In a city where the toll of violence is seldom met with palpable anger, a recent stretch that saw more than 40 shot and 16 killed touched off a series of anti-violence demonstrations that continued into Monday. Those behind the events included ministers and politicians, but also young professionals, fraternity members, a party promoter and longtime residents who are simply fed up.


"This tremendous stretch of crime has captured everyone's minds and has been an igniter to wake people up," said Lt. Col. Melvin Russell, a 34-year veteran who oversees the Police Department's community partnership division. "You get a huge swelling of people coming to the table. It will fall off, but you will have a stronger nucleus than it was before."

There are scores of community groups and activists who are regularly working to improve Baltimore, and many of those involved in the recent efforts say it is not their first time speaking out. But the recent violence has propelled activism to a level that has surprised even the most active advocates, who now wonder how the community can channel and maintain the energy.


On Monday, a group of ministers promised to take on a bigger role in violence prevention and activists held a peace rally and barbecue in East Baltimore. Recent days have seen a citywide prayer tour and calls for a 24-hour Baltimore "cease fire."

The most visible example of the increased passion came Friday night, when organizers said 600 men walked the length of North Avenue and back — about 10 miles — to protest violence. Among those who attended was 66-year-old Cornell Rigby of Northwest Baltimore, who said he came to the event after hearing about it on the radio.

"If we don't demonstrate, it's like saying [the gun violence] is OK, that society is accepting of it," said Rigby, who led call-and-response chants during the march. "We're redeeming ourselves, because we've been quiet too long."

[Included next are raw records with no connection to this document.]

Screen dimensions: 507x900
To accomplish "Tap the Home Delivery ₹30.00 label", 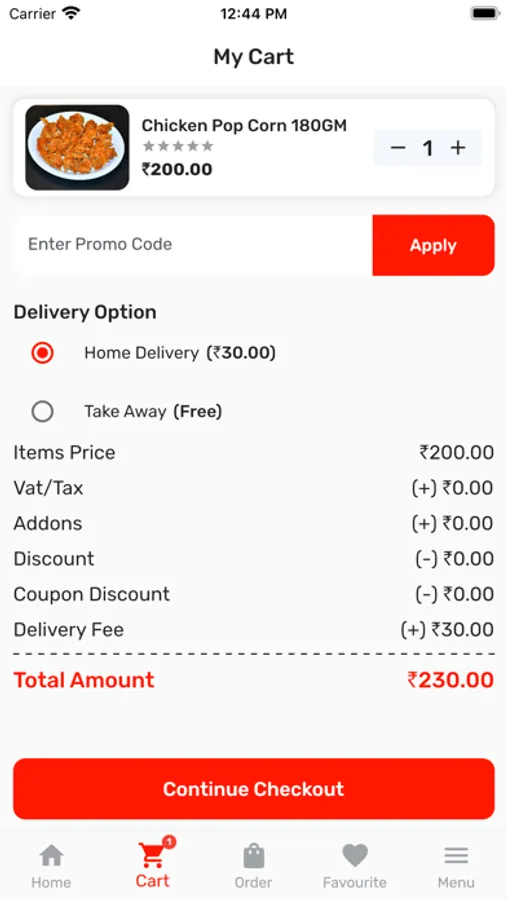I will click(180, 353).
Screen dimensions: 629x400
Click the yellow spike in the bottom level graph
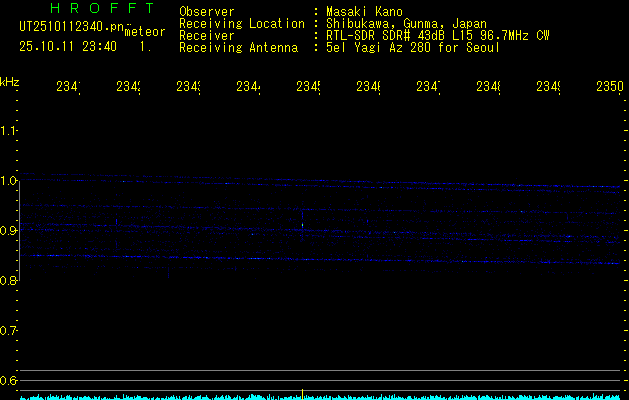(x=302, y=393)
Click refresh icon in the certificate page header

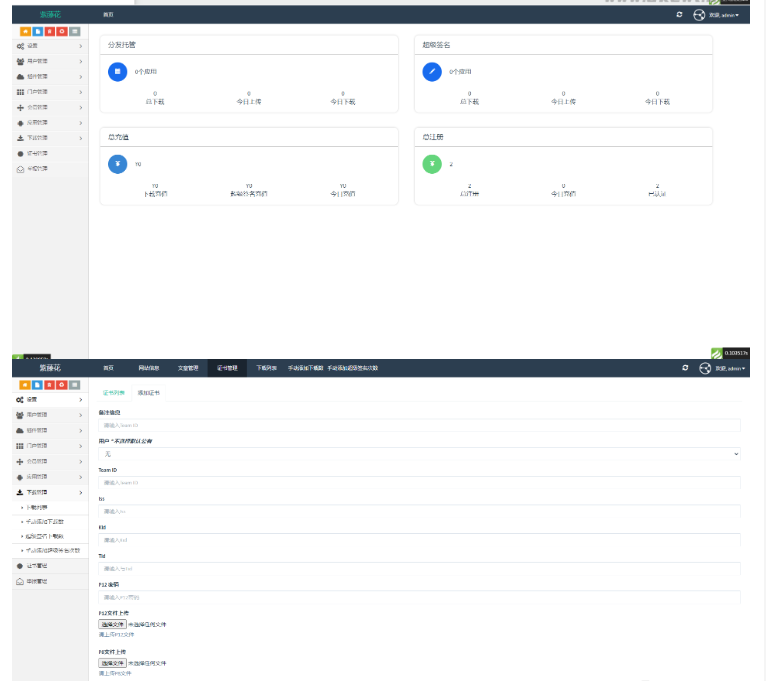pos(685,368)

Those involved in the efforts say many people don't pay attention to crime until an incident hits close to home. Others might want to get involved but have trouble figuring out how.

"It's just so challenging to figure out what to do," said the Rev. Scott Slater, of the Episcopal Diocese of Maryland, at a ceremony Monday in East Baltimore to dedicate a peace mural.

The Rev. Willie Ray has been trying to galvanize residents for decades, including an annual event that sought to get people to link hands along the length of North Avenue — but which sometimes drew only a handful of participants.

"It's a slow process, and you have to go with the flow," Ray said. "You find a few people that's going in your direction, and you roll with it."

At the corner of Broadway and North Avenue, where Marques Dent sold snow cones for three summers as a child, the former Air Force captain threw a peace rally on Monday afternoon complete with a DJ, grilled hot dogs and drinks.


"Baltimore's small," said Dent, who grew up in the area and started an IT job-training nonprofit when he got out of the Air Force in January. "It might not be my cousin, but it might be the cousin of someone I know. I have several friends who have been affected. They say, 'I'm tired of going to funerals.'"

Dent said the violence has shaken Baltimore because it seems to be on the uptick, with few answers as to why.

"People are upset — they're upset with our law enforcement, they're upset with our legislature, they're upset with our community leaders," he said. "People can't be dropping like flies just because it's hot outside."

Akintola Marke, who stopped by the rally at Broadway and North Avenue in front of the new Apples and Oranges grocery store, said he felt people still weren't paying enough attention.

"We're talking about people being murdered, but what are we doing to prevent it?" said Marke, 24, a recent Towson University graduate from the Atlanta suburbs. He said his interest in mentoring at-risk youth has grown with the "alarming rate" of shootings.

"It starts with us being the change that we want to see," he said.


Munir Bahar, a 32-year-old who owns a fitness facility on Washington Boulevard, has been inundated with phone calls and messages since Friday's North Avenue march drew a larger-than-expected turnout, including a guest appearance by Mayor Stephanie Rawlings-Blake. The event came together in about a week and exceeded the goal set in its title: the 300 Men March.

"A lot of people are asking 'What's next?' and I say, 'Ask yourself what's next,'" Bahar said. "I've been in the trenches a while — the problem is getting other men to get in and get in the trenches too."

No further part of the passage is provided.